*** Data under study Section Begins ***

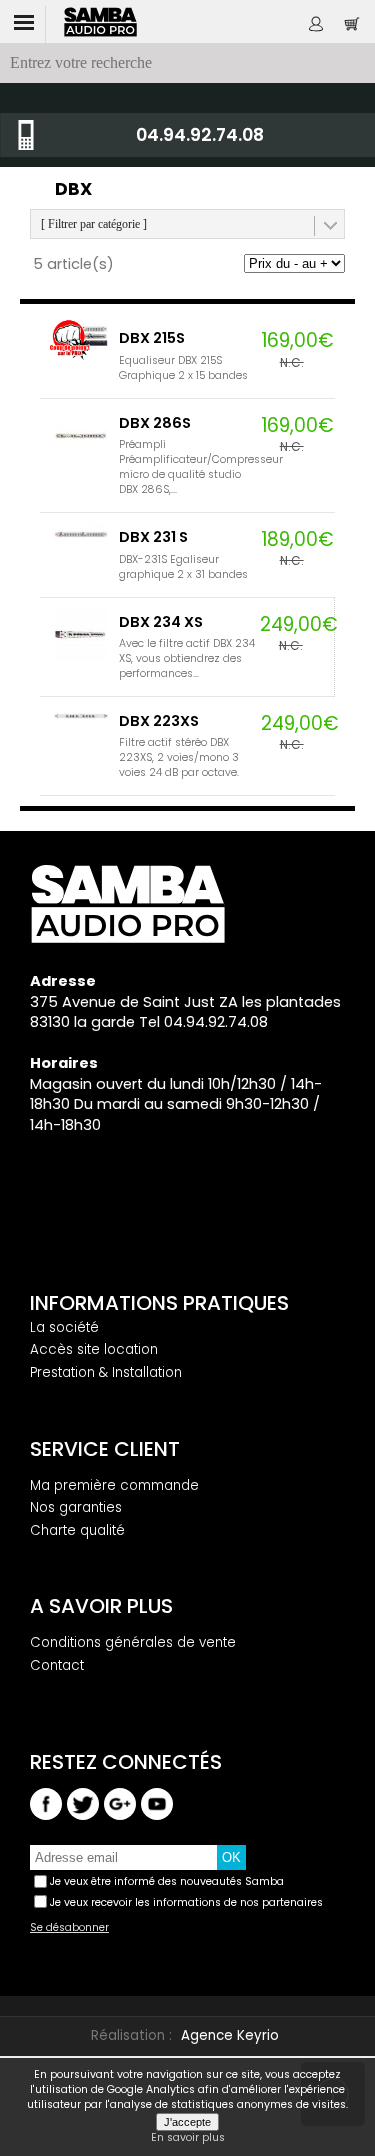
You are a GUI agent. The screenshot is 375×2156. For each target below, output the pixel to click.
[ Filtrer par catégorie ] (94, 224)
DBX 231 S (153, 537)
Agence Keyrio (230, 2035)
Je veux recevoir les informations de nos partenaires (186, 1902)
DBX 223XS (159, 721)
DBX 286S (155, 423)
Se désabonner (69, 1928)
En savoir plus (188, 2138)
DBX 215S (152, 338)
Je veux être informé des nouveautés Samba (167, 1881)
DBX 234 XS (161, 622)
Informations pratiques (159, 1303)
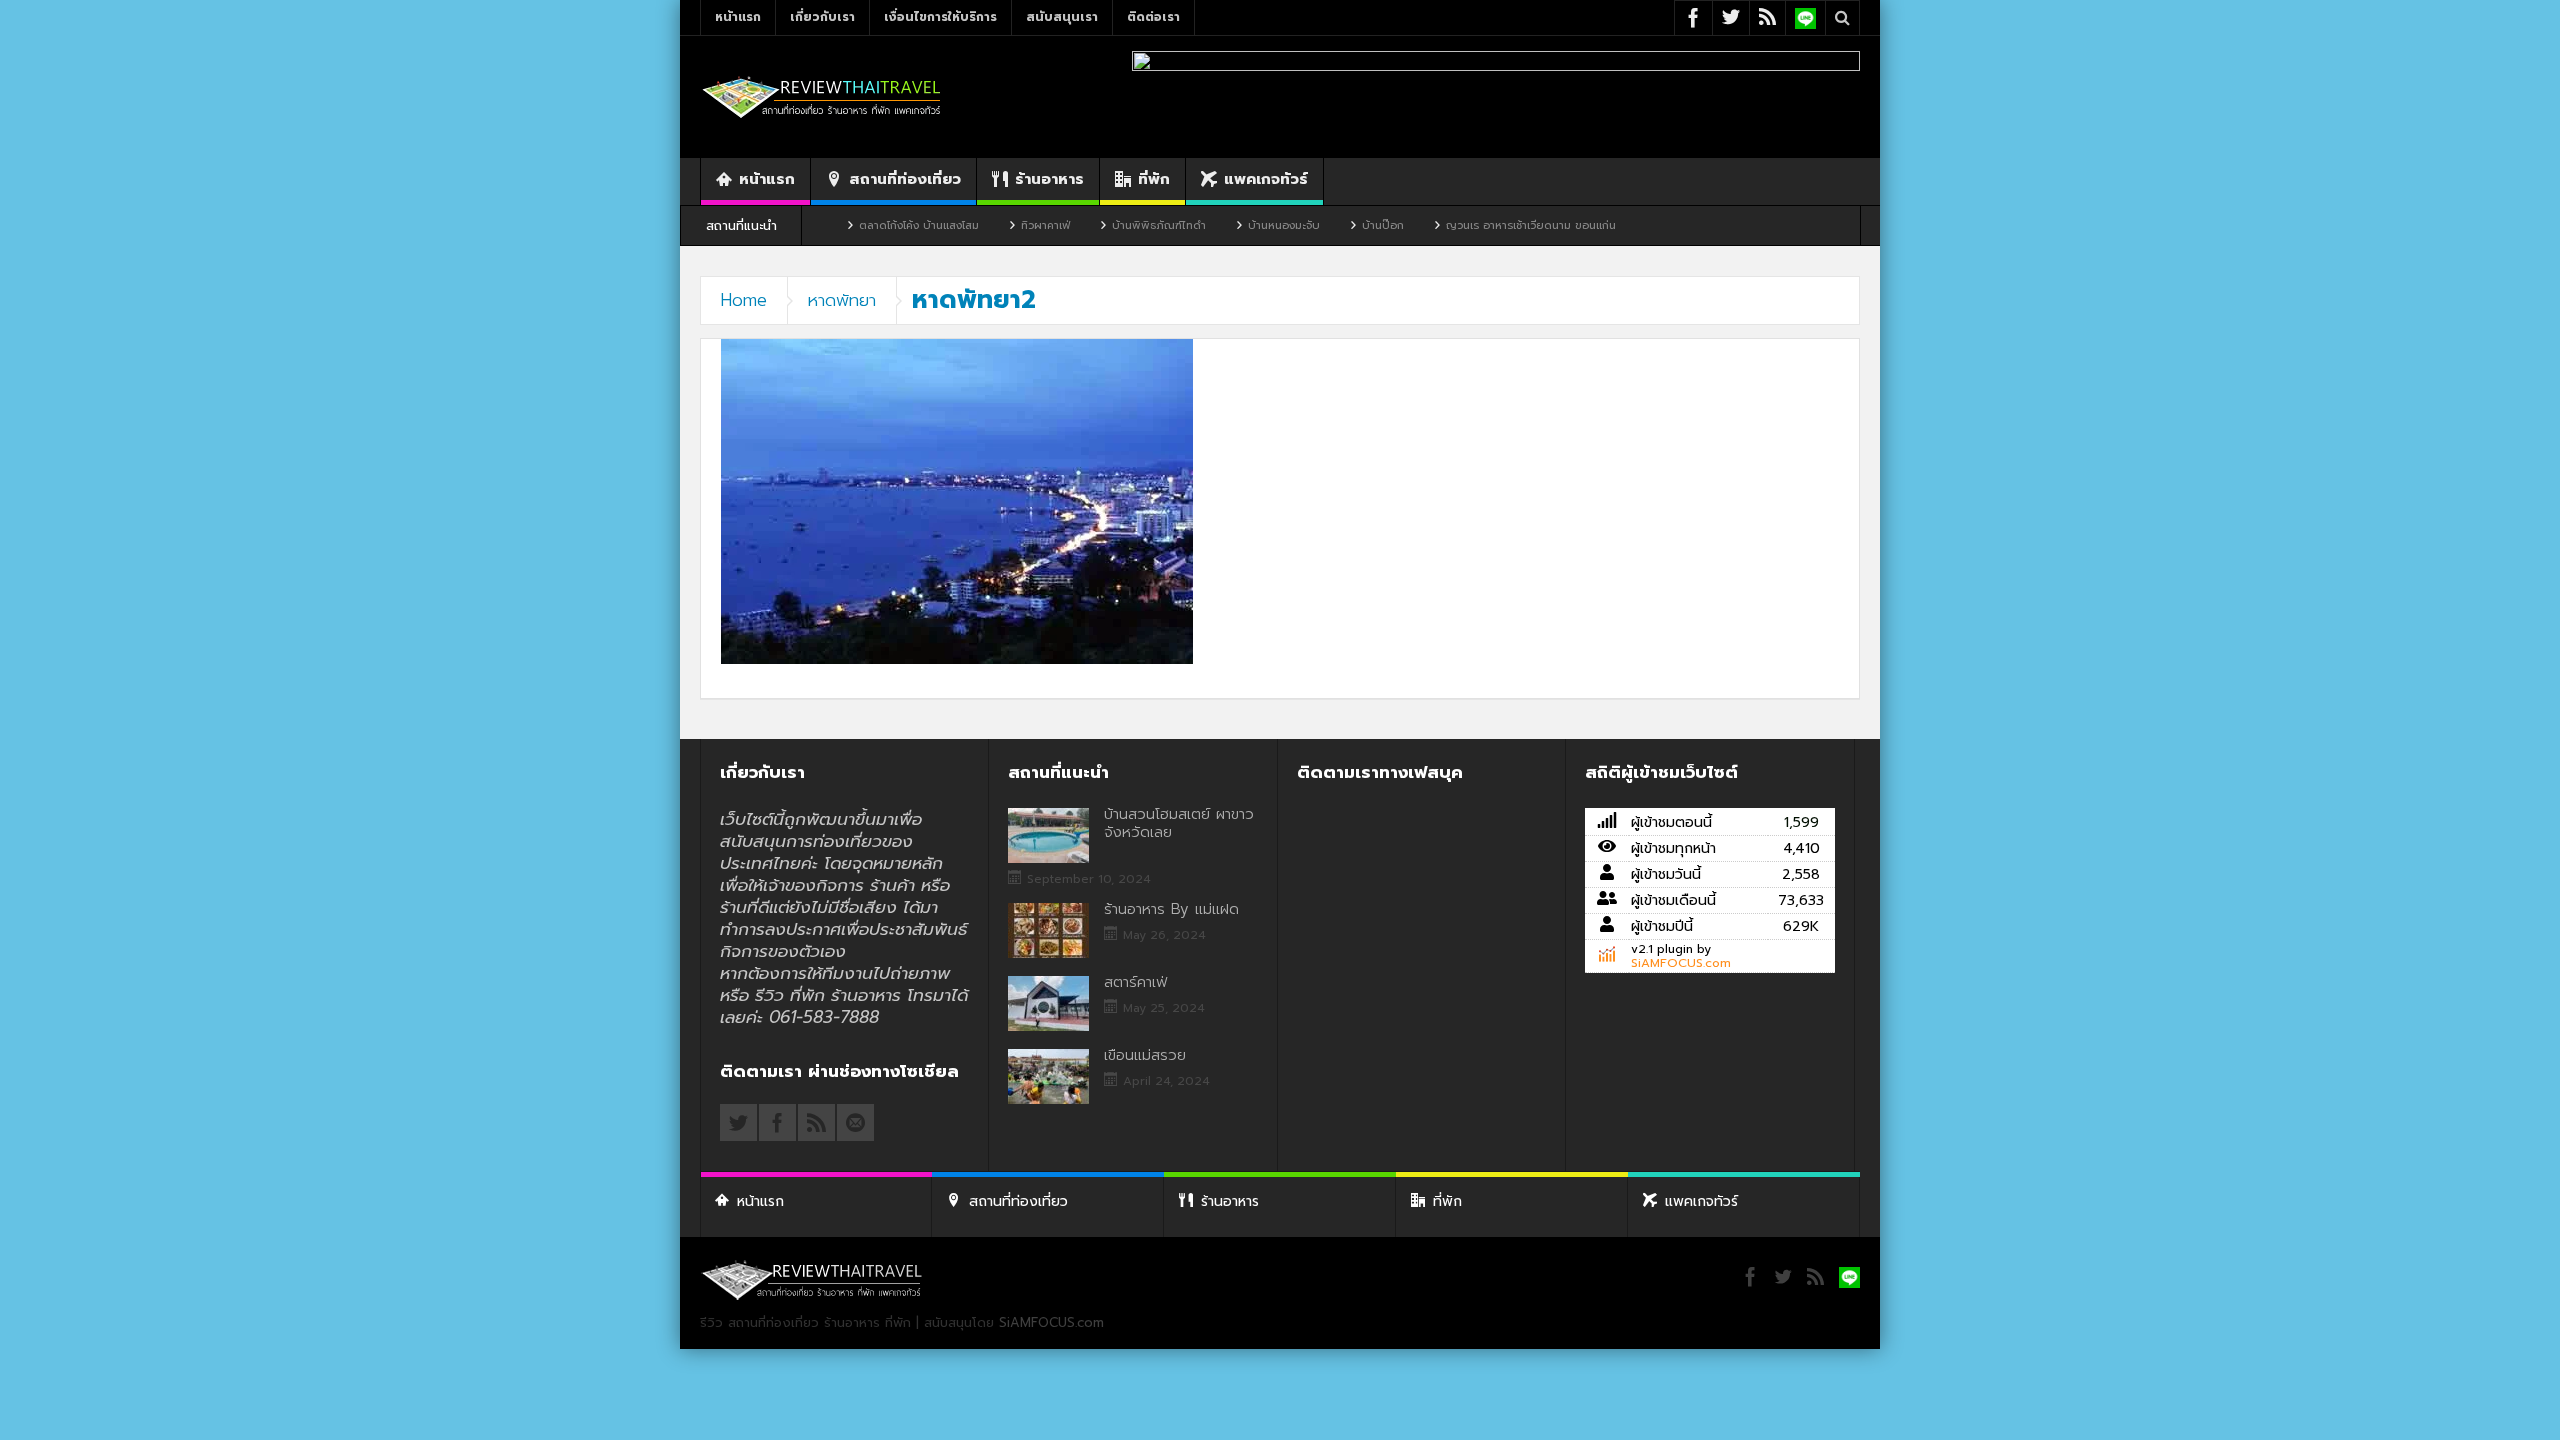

*** Data under study Section Ends ***

Task goal:
Respond with only the number of lines in the data that include the string "veux".

Task output:
2